Growing up in Calcutta, born just fifteen months apart, Subhash and Udayan Mitra are inseparable brothers, one often mistaken for the other. But they are also opposites, with gravely different futures ahead of them. It is the 1960s, and Udayan--charismatic and impulsive--finds himself drawn to the Naxalite movement, a rebellion waged to eradicate inequity and poverty: he will give everything, risk all, for what he believes. Subhash, the dutiful son, does not share his brother's political passion; he leaves home to pursue a life of scientific research in a quiet, coastal corner of America.

But when Subhash learns what happened to his brother in the lowland outside their family's home, he comes back to India, hoping to pick up the pieces of a shattered family, and to heal the wounds Udayan left behind--including those seared in the heart of his brother's wife."


I first read Lahiri only recently, which is incredibly lax of me given how much I've heard about her over the years. Oh, good gracious is she an amazing crafter of words! Her characters! I want them all in my life; I want to console them and counsel them and make their lives stronger, sooner, so they don't have to endure all the lovely-to-read-about struggles that keep me in thrall as I encounter them. 

This touched me for so many reasons - the evocative picture of Subhash's life in Maine, Udayan's passion and youth and the irrevocable paths it sets him upon, Subhash's definition of himself in both conjunction and opposition to his brother (my sister is 14 months younger than me; I know all about how true a portrait of that sibling relationship was, especially as they were growing up.) Lahiri has a knack for going in unexpected directions with her narrative, but for those paths to feel absolutely integral to the characters and their situations. As much as I loved Subhash (I mean, seriously loved - what a deeply drawn guy), my moment of devastation came at the end, a flashback when Udayan is separated from his brother, and the lowland of the title is witness to some moments that define, well, everything else that happens in the book. It's just stunning.

Sunil Malhotra is perfect for this audio. I enjoyed him as Park in Eleanor & Park, but the adult voices suit his narrative style better. He has a steady, clear, almost wistful tone that really brought Subhash's point of view to life. It was a great listen, for a great book.

Sunday, January 5, 2014

Hyperbole and a Half

Hyperbole and a Half: Unfortunate Situations, Flawed Coping Mechanisms, Mayhem, and Other Things That Happened by Allie Brosh
(Touchstone, 2013)
Format: paper book, gift of my awesome niece. (I have six awesome nieces. But this is the one who knows me the best, and vice-versa. Note to my other five awesome nieces - and my four awesome nephews - feel free to come live with us for a few weeks, too, and you'll maybe - maybe - be able to knock her off her perch.)
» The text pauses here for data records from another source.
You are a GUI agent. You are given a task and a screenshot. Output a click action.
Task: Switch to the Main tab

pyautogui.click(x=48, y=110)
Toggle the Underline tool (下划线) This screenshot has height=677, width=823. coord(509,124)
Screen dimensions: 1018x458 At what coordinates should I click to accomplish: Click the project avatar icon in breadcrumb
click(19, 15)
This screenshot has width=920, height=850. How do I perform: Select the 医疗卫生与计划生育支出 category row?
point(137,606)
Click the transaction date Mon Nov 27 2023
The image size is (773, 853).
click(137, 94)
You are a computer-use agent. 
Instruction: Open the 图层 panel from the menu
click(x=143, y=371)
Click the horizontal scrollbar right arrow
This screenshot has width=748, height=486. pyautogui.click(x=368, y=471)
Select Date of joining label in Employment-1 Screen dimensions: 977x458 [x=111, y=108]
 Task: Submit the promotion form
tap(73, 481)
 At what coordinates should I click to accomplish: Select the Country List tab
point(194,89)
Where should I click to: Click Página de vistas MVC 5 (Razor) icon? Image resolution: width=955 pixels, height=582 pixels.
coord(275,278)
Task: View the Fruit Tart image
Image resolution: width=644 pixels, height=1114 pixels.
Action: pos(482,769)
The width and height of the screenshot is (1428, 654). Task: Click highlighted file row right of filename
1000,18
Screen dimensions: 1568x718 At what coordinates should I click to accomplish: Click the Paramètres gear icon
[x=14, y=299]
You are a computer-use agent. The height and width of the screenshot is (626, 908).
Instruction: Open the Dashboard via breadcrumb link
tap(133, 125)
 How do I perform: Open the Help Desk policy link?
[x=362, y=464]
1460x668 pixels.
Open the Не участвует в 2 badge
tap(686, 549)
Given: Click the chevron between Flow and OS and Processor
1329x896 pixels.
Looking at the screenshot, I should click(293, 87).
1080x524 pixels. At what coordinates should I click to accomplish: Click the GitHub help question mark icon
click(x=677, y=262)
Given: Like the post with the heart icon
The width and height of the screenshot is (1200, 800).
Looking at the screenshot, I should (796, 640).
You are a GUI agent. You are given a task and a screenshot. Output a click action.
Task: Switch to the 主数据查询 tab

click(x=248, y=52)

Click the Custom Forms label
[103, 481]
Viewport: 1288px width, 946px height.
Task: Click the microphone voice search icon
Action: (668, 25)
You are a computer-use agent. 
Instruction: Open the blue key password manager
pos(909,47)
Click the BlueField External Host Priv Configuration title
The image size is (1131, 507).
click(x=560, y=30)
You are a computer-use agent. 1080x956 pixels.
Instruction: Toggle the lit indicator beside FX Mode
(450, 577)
From Goodreads: "This is a book I wrote. Because I wrote it, I had to figure out what to put on the back cover to explain what it is. I tried to write a long, third-person summary that would imply how great the book is and also sound vaguely authoritative--like maybe someone who isn’t me wrote it--but I soon discovered that I’m not sneaky enough to pull it off convincingly. So I decided to just make a list of things that are in the book:

Pictures
Words
Stories about things that happened to me
Stories about things that happened to other people because of me
Eight billion dollars*
Stories about dogs
The secret to eternal happiness*

*These are lies. Perhaps I have underestimated my sneakiness!"


When this book was first out, in October 2013, I began hearing about it. Here, there, and soon, everywhere. And yet I didn't go out to get it, or even go explore Brosh's superb blog

I am a fool. Fortunately, my awesome niece is not a fool, so she gave it to me, and now I am a happy fool, and a convert to the cult of Brosh. If only for the all-too-familiar exploits of the Simple Dog and the Helper Dog, I would treasure this book, but Brosh also includes her work on Depression, which is so insightful and incisive it will change your thinking, and straight-up humor like Party, which caused facial muscle spasms due to my laughing so hard.